Andrew Frankel (15:35)
don't forget.

Jeremy (15:59)
but it is telling us about kidney health and kidney damage and those are really, really important factors. So they are markers of kidney health and they're really important. And actually explaining to patients the difference between the GFR number and the ACR number, that these are two separate markers of the kidney and the way it functions is really important. And people can have normal GFRs and abnormal ACRs.

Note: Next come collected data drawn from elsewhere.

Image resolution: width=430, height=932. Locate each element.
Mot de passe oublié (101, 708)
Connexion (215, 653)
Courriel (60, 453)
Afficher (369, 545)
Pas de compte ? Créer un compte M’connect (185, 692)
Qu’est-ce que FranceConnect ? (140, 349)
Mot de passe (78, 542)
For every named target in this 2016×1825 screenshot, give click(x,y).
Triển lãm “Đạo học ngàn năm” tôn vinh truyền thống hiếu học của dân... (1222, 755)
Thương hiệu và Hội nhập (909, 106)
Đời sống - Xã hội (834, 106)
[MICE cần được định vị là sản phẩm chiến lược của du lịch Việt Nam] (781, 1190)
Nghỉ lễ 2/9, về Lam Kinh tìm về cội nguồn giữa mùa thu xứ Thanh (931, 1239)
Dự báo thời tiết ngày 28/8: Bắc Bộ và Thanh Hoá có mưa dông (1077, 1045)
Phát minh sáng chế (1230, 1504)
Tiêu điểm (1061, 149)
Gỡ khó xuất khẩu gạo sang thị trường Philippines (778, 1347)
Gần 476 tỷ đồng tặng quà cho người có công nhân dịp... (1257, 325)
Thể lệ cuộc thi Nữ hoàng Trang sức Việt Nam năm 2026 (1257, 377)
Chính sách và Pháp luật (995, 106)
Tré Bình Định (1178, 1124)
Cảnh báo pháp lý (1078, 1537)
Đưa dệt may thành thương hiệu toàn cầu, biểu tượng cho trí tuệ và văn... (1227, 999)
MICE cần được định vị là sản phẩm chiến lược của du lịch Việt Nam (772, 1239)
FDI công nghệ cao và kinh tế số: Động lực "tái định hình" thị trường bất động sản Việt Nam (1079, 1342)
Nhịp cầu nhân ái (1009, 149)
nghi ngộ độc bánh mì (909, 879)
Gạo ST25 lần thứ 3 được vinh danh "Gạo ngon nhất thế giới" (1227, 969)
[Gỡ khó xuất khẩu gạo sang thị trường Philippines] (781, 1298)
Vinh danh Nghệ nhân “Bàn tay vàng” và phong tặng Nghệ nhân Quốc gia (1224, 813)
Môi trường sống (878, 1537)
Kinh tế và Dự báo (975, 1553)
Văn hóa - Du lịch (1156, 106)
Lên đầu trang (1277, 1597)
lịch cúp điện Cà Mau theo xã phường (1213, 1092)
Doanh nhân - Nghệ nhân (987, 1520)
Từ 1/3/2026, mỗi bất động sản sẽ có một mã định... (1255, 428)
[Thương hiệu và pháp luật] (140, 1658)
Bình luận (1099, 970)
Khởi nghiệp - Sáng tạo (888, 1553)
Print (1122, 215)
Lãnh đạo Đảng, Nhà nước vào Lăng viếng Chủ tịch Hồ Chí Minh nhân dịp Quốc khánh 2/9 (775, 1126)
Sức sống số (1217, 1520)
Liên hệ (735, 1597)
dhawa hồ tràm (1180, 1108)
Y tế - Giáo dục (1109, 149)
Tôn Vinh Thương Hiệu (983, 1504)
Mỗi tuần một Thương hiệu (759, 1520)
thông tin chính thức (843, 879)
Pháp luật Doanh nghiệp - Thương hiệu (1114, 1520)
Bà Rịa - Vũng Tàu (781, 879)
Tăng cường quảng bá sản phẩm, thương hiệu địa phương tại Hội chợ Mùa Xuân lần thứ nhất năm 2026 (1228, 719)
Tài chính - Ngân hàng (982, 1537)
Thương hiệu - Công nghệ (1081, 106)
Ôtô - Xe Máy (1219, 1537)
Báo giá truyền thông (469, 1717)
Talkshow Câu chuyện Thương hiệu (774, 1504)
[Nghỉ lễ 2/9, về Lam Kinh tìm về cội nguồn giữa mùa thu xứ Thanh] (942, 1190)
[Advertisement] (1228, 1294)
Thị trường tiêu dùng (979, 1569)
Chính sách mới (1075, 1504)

and normal ACRs and abnormal GFRs. They're not necessarily going together. And even lots of our primary care colleagues get confused sometimes about that. So you can have a completely normal GFR, but your kid is leaking protein, but it's cleaning the blood normally. So these are critically important factors to measure with the kidney function as measured by a GFR or something else.

Andrew Frankel (16:46)
So Jeremy, I think that's been very useful. My key takeaways are the following, that the validated way to measure kidney function remains estimated or EGFR, which is a calculation based on creatinine and is reported automatically by our labs. However, in people with either high or low muscle mass, or in individuals taking supplements such as creatinine

which is increasingly commonly being used, this eGFR may not be reliable because creatinine is a waste product of muscle activity. In the event of concerns, the alternatives are either cystatin C, which is a blood test, or nuclear medicine GFR. However, these are usually only available through secondary care. And a fourth, I normally only give three, is of course that we must celebrate

the fact that we are now at 100 years of the recognition of creatinine and EGFR.

Jeremy (17:50)
You're right Andrew, 100 years, happy birthday, creatinine as a measure of kidney function. And it's been a great chat, I hope people have learnt something about kidney function testing and you and I are not going to sing happy birthday because that will put everybody off listening to any future episodes of For Kidney Sake! But we have a great back-hatlog and they should go and listen to all our other episodes unless you really want to sing happy birthday Andrew.

Andrew Frankel (18:10)
I would not put the audience through it but I wish creatinine very very happy. Do they get a telegram from the King? Should do. Anyway, goodbye everybody. See you at the next podcast.